The following values may be written to the file:
1 (since Linux 2.6.22)
Reset the PG_Referenced and ACCESSED/YOUNG bits for all the pages associated with the process. (Before kernel 2.6.32, writing any nonzero value to this file
had this effect.)
2 (since Linux 2.6.32)
Reset the PG_Referenced and ACCESSED/YOUNG bits for all anonymous pages associated with the process.
3 (since Linux 2.6.32)
Reset the PG_Referenced and ACCESSED/YOUNG bits for all file-mapped pages associated with the process.
Clearing the PG_Referenced and ACCESSED/YOUNG bits provides a method to measure approximately how much memory a process is using. One first inspects the values in
the "Referenced" fields for the VMAs shown in /proc/[pid]/smaps to get an idea of the memory footprint of the process. One then clears the PG_Referenced and
ACCESSED/YOUNG bits and, after some measured time interval, once again inspects the values in the "Referenced" fields to get an idea of the change in memory footprint
of the process during the measured interval. If one is interested only in inspecting the selected mapping types, then the value 2 or 3 can be used instead of 1.

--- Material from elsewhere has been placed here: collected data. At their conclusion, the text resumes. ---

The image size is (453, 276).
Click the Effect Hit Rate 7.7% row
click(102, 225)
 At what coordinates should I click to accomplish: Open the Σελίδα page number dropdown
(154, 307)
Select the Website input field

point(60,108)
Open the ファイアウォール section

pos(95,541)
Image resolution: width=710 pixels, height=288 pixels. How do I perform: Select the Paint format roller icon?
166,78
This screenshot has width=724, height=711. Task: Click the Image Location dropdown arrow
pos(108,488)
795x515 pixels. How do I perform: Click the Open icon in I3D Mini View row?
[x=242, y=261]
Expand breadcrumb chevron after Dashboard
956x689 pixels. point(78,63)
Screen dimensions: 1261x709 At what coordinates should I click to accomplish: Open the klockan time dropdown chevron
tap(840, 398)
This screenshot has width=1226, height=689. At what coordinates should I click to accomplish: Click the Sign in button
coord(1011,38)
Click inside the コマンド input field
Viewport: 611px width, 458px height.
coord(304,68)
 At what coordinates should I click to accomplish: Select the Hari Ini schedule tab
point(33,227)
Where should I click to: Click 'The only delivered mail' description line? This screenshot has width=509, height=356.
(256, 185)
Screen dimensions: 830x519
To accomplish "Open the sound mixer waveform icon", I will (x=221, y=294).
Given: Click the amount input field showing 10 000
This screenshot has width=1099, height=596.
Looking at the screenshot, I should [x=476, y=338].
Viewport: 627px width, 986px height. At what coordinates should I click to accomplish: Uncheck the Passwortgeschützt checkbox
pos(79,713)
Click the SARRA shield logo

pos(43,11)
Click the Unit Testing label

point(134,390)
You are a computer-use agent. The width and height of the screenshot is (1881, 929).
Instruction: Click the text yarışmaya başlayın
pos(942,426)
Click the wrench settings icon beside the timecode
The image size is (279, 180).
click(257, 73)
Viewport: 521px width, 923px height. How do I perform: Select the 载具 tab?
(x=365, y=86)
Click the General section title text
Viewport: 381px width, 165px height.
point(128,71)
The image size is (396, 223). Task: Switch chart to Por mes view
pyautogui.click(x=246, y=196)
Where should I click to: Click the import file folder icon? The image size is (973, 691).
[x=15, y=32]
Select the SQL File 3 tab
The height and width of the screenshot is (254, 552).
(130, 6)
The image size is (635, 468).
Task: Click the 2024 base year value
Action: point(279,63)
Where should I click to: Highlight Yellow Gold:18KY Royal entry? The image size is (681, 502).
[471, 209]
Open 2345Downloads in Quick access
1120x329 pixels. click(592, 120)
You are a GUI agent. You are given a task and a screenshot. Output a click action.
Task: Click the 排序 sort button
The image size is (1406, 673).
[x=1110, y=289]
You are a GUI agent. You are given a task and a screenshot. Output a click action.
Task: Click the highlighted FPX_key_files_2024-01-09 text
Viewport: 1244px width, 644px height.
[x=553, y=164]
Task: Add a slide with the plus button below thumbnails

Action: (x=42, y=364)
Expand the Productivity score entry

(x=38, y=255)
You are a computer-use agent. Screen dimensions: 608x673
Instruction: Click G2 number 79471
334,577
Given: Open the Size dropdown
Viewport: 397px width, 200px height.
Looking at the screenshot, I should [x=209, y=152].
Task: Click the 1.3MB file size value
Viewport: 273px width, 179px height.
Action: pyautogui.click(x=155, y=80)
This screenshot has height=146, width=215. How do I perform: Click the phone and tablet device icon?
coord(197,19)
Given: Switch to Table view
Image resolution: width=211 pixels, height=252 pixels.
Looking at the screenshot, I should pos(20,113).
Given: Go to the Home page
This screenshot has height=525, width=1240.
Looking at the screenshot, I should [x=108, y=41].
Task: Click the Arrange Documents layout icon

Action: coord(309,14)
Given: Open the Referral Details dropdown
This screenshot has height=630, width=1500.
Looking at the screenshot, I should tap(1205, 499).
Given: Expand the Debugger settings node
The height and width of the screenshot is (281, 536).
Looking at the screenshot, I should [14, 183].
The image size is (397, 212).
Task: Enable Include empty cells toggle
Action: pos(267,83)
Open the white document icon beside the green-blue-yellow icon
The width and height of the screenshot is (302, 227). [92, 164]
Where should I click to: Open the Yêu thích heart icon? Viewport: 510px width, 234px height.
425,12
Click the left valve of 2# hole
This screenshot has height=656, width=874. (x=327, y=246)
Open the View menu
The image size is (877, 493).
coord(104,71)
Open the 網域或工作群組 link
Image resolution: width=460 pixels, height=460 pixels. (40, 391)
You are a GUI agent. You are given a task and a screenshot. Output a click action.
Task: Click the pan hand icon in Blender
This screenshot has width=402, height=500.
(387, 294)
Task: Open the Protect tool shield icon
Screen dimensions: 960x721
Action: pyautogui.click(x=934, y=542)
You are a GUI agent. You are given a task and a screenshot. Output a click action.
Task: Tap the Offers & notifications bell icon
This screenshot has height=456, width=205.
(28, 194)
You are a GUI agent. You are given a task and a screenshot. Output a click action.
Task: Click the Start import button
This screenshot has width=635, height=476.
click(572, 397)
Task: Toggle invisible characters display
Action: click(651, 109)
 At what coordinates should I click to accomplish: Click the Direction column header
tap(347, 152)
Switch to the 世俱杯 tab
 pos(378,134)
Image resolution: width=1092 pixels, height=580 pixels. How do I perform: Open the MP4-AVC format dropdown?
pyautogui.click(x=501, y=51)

Further values can be written to affect different properties:
4 (since Linux 3.11)
Clear the soft-dirty bit for all the pages associated with the process. This is used (in conjunction with /proc/[pid]/pagemap) by the check-point restore sys‐
tem to discover which pages of a process have been dirtied since the file /proc/[pid]/clear_refs was written to.
5 (since Linux 4.0)
Reset the peak resident set size ("high water mark") to the process's current resident set size value.
Writing any value to /proc/[pid]/clear_refs other than those listed above has no effect.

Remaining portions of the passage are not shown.